• **Exercise instructions**
Excluding all pictures, please output the listing exactly.

• **Data under study**
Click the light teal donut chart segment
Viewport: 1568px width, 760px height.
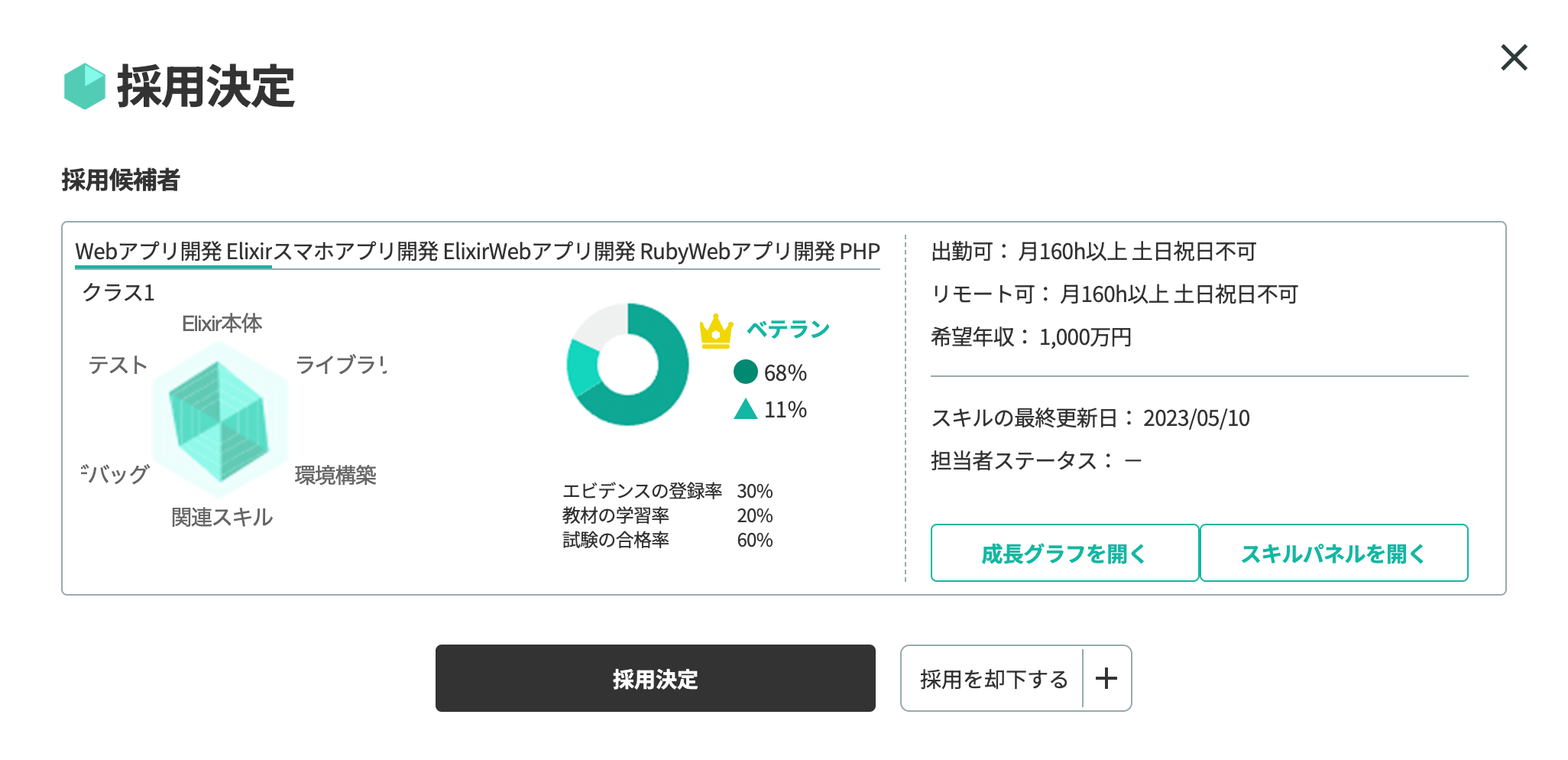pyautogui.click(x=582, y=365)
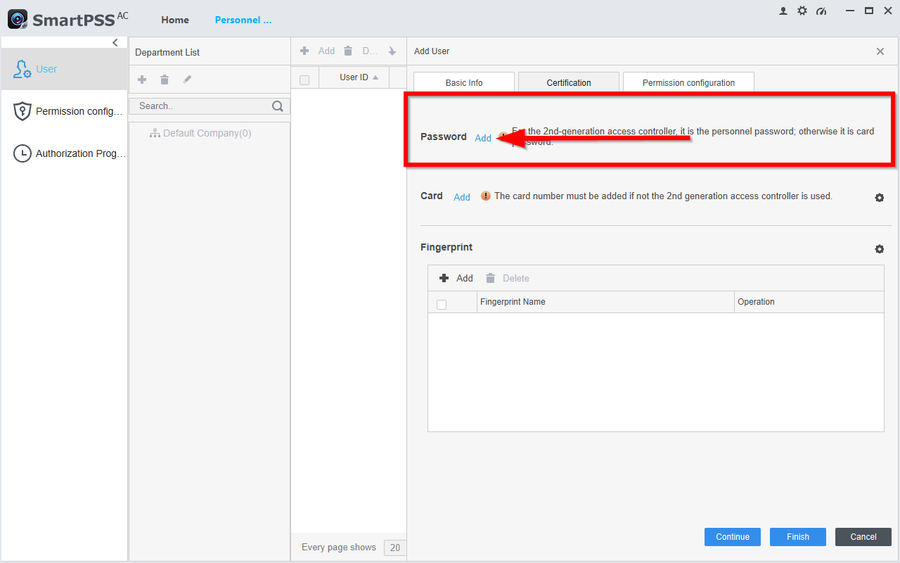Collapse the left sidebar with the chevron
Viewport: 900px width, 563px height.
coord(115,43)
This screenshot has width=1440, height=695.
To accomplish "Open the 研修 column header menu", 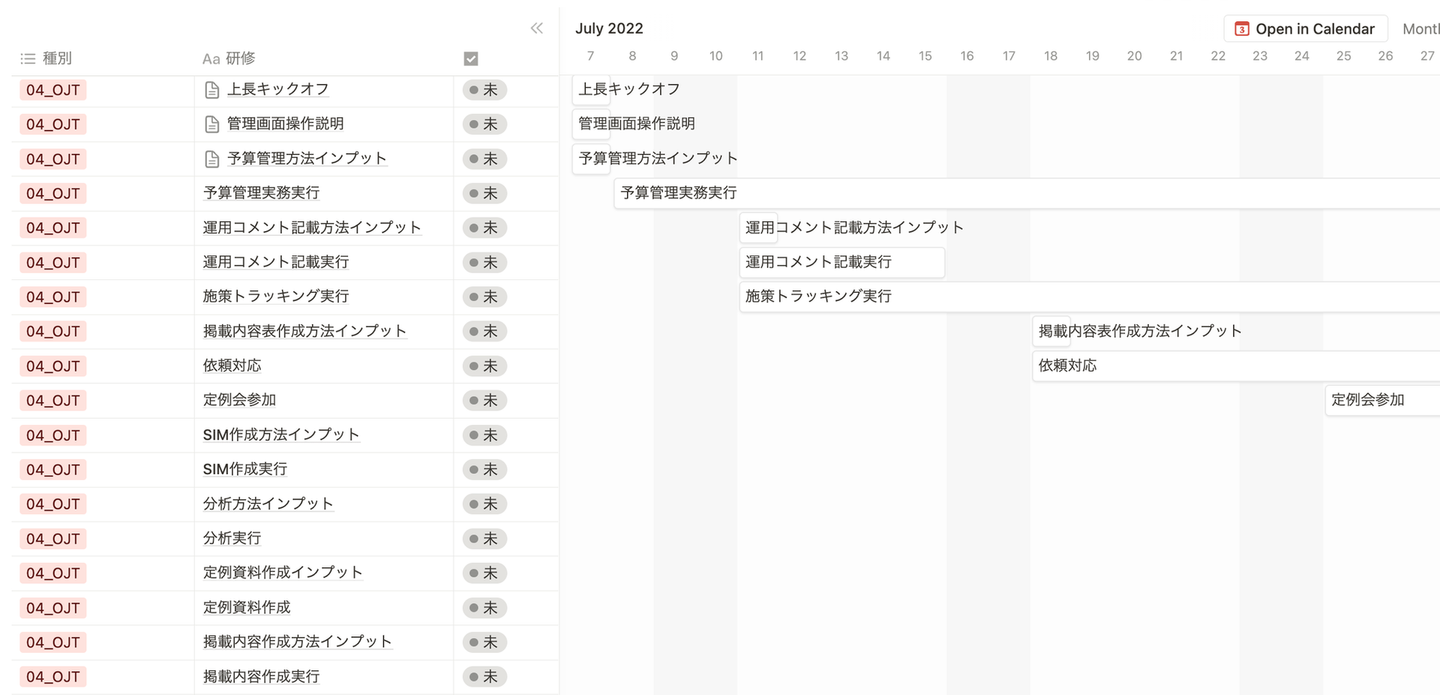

• **Solution to the exercise**
Click the light teal donut chart segment
Viewport: 1568px width, 760px height.
pyautogui.click(x=582, y=365)
Collapse the left sidebar with the chevron
Viewport: 900px width, 563px height.
coord(115,43)
This screenshot has width=1440, height=695.
To accomplish "Open the 研修 column header menu", 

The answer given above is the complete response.